In dynamically scalable partitioned storage systems, whether it is a NoSQL database, filesystem or in-memory data grid, changes in the cluster (adding or removing a node) can lead to big data moves in the network to re-balance the cluster. Re-balancing will be needed for both primary and backup data on those nodes. If a node crashes for example, dead node’s data has to be re-owned (become primary) by other node(s) and also its backup has to be taken immediately to be fail-safe again. Shuffling MBs of data around has a negative effect in the cluster as it consumes your valuable resources such as network, CPU and RAM. It might also lead to higher latency of your operations during that period.
With 2.0 release, Hazelcast, an open source clustering and highly scalable data distribution platform written in Java, focuses on latency and makes it easier to cache/share/operate TB's of data in-memory. Storing terabytes of data in-memory is not a problem but avoiding GC to achieve predictable, low latency and being resilient to crashes are big challenges. By default, Hazelcast stores your distributed data (map entries, queue items) into Java heap which is subject to garbage collection. As your heap gets bigger, garbage collection might cause your application to pause tens of seconds, badly effecting your application performance and response times. Elastic Memory is Hazelcast with off-heap memory storage to avoid GC pauses. Even if you have terabytes of cache in-memory with lots of updates, GC will have almost no effect; resulting in more predictable latency and throughput.
Elastic Memory implementation uses NIO DirectByteBuffers and doesn’t require any defragmentation. Here is how things work: User defines the number of GB storage to have off the heap per JVM, let’s say it is 40GB. Hazelcast will create 40 DirectBuffers, each with 1GB capacity. If you have, say 100 nodes, then you have total of 4TB off-heap storage capacity. Each buffer is divided into configurable chunks (blocks) (default chunk-size is 1KB). Hazelcast uses a queue of available (writable) blocks. 3KB value, for example, will be stored into 3 blocks. When the value is removed, these blocks are returned back into the available blocks queue so that they can be reused to store another value.
With new backup implementation, data owned by a node is divided into chunks and evenly backed up by all the other nodes. In other words, every node takes equal responsibility to backup every other node. This leads to better memory usage and less influence in the cluster when you add/remove nodes.
To demonstrate the capabilities of Elastic Memory, Hazelcast team did a demo using 100 EC2 m2.4xlarge instances. The demo will run the SimpleMapTest.java available in the distribution. Initially the application will load the grid with total of 500M entries, each with 4KB value size. Redundancy level is 2 by default. There will be 2 copy of each entry in the cluster. This makes total of 1B entries, that takes 4TB in memory.

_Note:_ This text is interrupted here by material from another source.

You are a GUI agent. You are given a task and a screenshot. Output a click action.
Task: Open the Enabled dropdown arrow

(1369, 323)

After the loading 500M entries, it will do %95 get and %5 put to random keys. Later on, we'll terminate an instance to observe no data loss because of backups and we should also notice that key ownerships remain well-balanced. The total throughput of the cluster was over 1.3M distributed operations per second.
Reader Comments (8)
Having actually used several versions of Hazelcast 1.X over a 2 year period I can tell you I will never give them another chance.
:(
This off-heap Elastic Memory feature is not available for the open-source version of the software.

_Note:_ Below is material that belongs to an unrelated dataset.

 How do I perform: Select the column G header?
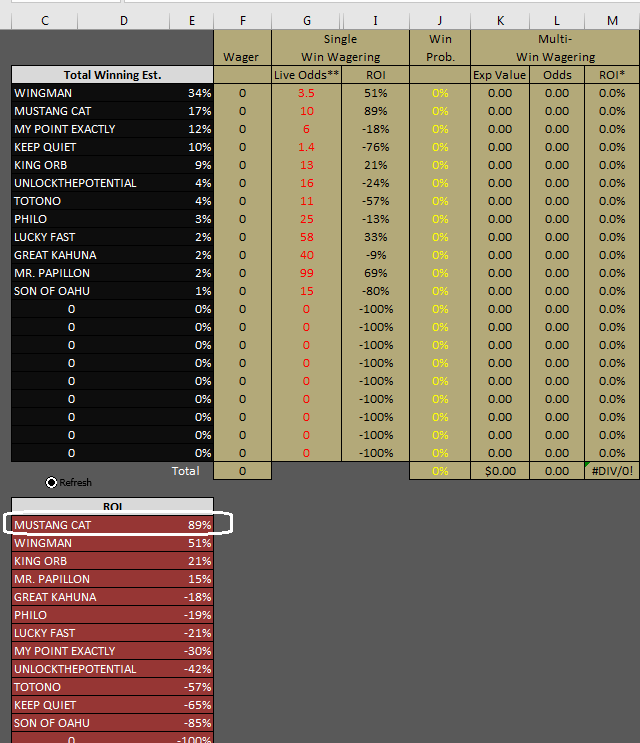(306, 21)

JD - Could you please specify what issues you faced?
@JD could you please point me to the issue(s) you have created?
@Andy yes Elastic Memory is not open source. But all other goodies like distributed backup and new connection layer are part of community edition as well. I should have mentioned that loudly.
I am just wondering how Elastic Memory will work if key-value size is << 1KB? You fight external fragmentation by allocating multiple chunks per object but it seems that internal fragmentation is still big issue in your implementation.
::Disclaimer: I work for Hazelcast::
@JD Every good thing can be misused. Hazelcast is in production in many financial, gaming and telecom companies. Note that we also offer consulting service to make sure Hazelcast is used in the most optimized and proper way.
@Vladimir keys are not stored off the heap, only values are stored off-heap. You are right that if value size < 1KB you will have more memory space wasted that is why we don't recommend Elastic Memory for tiny values. We have customers storing average of 30KB values, for example. Perfect match, right. Also note that you can define the storage type (on-heap or off-heap) per map, so that you can configure to store tiny objects on-heap and big-ones off the heap.
Doesn't pulling large values from off-heap have a big latency penalty for deserialization?
@MDS Hazelcast keeps your values in byte[] format. In a 10 node cluster, for example, 90% of your reads will be from a remote node. Since values are kept in byte[] form, remote node will simply send the byte[] over the wire to the caller node and value is deserialized on the caller side. When values are stored off-heap, for each read, we pay the cost of pulling the byte[] from off-heap and copy it into heap, and the rest is the same.